By contrast, the policy section of his website is a bunch of blog posts and platitudes — an afterthought. The coalition is the point. Adams is trying to create a political machine for the 21st century.
And this could be just what New York City needs. As Esther Fuchs argued in her classic book “Mayors and Money,” New York City’s fiscal crisis in the 1970s was caused in part by the demise of the old Tammany Hall machine. Suddenly, each political group and special interest demanded new programs, and there was no one with enough political power to say no. The city ended up paying for more than it could afford because every group got what it wanted.
Today, we see the same thing with land use and development. Every neighborhood, at the margin, wants less new housing and development than the market would provide, generally citing particularistic complaints about highly localized impacts regardless of the broader implications for citywide affordability or economic growth. Without strong leadership, the City Council defaults to “councilmanic privilege,” letting each member of the City Council block developments in her district. The result is no growth. New York City adds new housing on a per-capita basis at about half the rate of famously-development-shy San Francisco. The city’s slow growth and housing crisis are a direct result of this political stalemate. Even a mayor like de Blasio who explicitly favors more housing struggles to deliver because he doesn’t have the political means to push things through.

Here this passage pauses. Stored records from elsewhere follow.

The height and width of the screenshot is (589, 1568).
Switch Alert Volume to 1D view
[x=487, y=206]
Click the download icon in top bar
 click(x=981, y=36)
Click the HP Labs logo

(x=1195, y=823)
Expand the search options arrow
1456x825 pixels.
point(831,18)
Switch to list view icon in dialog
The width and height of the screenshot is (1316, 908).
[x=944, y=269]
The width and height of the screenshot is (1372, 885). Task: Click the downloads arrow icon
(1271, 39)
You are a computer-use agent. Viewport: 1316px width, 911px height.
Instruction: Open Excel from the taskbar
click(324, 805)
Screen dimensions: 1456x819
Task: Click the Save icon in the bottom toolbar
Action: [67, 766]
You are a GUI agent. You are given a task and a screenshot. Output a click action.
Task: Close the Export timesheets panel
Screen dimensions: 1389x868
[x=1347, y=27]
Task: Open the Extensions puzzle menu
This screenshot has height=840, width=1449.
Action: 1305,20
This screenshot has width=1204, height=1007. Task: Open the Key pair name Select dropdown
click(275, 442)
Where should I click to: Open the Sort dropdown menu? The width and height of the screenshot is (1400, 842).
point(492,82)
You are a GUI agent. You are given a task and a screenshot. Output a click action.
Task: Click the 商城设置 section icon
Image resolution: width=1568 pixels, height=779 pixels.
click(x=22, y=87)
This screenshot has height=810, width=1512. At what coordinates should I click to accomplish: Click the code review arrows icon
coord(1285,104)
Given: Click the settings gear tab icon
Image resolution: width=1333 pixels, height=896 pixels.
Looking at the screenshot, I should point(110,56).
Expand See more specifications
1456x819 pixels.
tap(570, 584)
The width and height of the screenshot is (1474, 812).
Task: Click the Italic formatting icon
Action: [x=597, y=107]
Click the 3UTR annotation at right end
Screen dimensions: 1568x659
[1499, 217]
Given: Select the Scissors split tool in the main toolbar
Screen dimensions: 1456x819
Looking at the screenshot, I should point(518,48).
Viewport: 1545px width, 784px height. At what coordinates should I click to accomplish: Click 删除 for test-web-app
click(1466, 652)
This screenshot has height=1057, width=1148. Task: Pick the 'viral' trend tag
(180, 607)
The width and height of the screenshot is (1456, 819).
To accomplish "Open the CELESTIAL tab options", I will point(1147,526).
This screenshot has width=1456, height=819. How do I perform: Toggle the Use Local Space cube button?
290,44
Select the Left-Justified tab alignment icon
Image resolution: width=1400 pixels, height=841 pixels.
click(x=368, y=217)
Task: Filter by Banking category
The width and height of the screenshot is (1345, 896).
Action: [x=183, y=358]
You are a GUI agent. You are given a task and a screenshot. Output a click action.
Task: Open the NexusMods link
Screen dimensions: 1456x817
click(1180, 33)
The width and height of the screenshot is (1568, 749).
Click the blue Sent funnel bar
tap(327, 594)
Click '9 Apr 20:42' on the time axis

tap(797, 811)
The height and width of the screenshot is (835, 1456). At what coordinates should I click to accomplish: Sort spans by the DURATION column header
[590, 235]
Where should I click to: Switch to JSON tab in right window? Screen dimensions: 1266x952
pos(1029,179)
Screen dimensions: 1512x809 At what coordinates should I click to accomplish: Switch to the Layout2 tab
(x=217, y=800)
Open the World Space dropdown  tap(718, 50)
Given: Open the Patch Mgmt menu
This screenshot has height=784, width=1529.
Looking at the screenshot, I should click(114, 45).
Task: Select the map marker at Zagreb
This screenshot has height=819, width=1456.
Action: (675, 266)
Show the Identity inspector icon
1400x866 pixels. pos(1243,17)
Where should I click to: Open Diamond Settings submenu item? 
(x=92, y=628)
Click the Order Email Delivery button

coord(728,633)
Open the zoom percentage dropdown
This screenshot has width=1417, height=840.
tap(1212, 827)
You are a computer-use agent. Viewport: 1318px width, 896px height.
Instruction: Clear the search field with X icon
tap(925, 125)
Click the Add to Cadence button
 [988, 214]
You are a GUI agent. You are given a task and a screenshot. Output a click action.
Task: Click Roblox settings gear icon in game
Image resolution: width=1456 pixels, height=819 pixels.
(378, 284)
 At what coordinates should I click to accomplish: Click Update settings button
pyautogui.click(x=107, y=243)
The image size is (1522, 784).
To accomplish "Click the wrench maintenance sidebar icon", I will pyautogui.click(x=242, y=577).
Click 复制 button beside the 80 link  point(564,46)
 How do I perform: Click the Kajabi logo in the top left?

The optimistic case for Adams is that he will centralize local politics, telling Not-In-My-Backyard (NIMBY) types, ideological outliers, and groups outside his coalition to go stuff it. Because he has backing from groups that turn out voters and participate in politics more than once every four years, he might be a very powerful figure. If this ends up being the case, he might be able to push needed re-zonings through over selfish NIMBY groups like the Greenwich Village Society for Historic Preservation. He might be able to tell those interest groups outside his coalition demanding new spending that they can’t just get what they want (the ones inside will be a different story!). Activists with unpopular-but-modish political programs likely will not get very far. And Adams has the backing of large numbers of Democrats in Albany, suggesting he may be influential there, too.
But there’s also the possibility that neo-machine politics could go horribly awry. If he’s elected mayor, he will need to tend to the interests that make up his machine. Adams does not have a clear ideological vision, so his mayoralty might descend into corruption, or worse, aimlessness. We just don’t know, really, what he wants to achieve as mayor.
De Blasio and Bloomberg brought into government extremely talented commissioners and advisors, people like Richard Buery, Vicki Been and Kathryn Garcia (DeBlasio), and Janet Sadik-Kahn, Marc Shaw, and Ed Skyler (Bloomberg). The city’s agencies have been mostly well-run, and even if the housing crisis has not been solved, it has at least been correctly understood on a technical level. We have no idea who will serve in an Adams administration, and it may end up being a cesspool of hackery and incompetence.
As a result, an Adams administration has great promise and great peril. The last time New York City faced this type of political debate was when the Democratic Party split into “regular” and “reform” branches in the 1960s. For as long as most of us can remember, City Hall has been dominated by the reformers or by Republicans or independents. Adams represents the return of the regular Democrats, for good or for ill.
Whether this is something you want, New York, well, is up to you.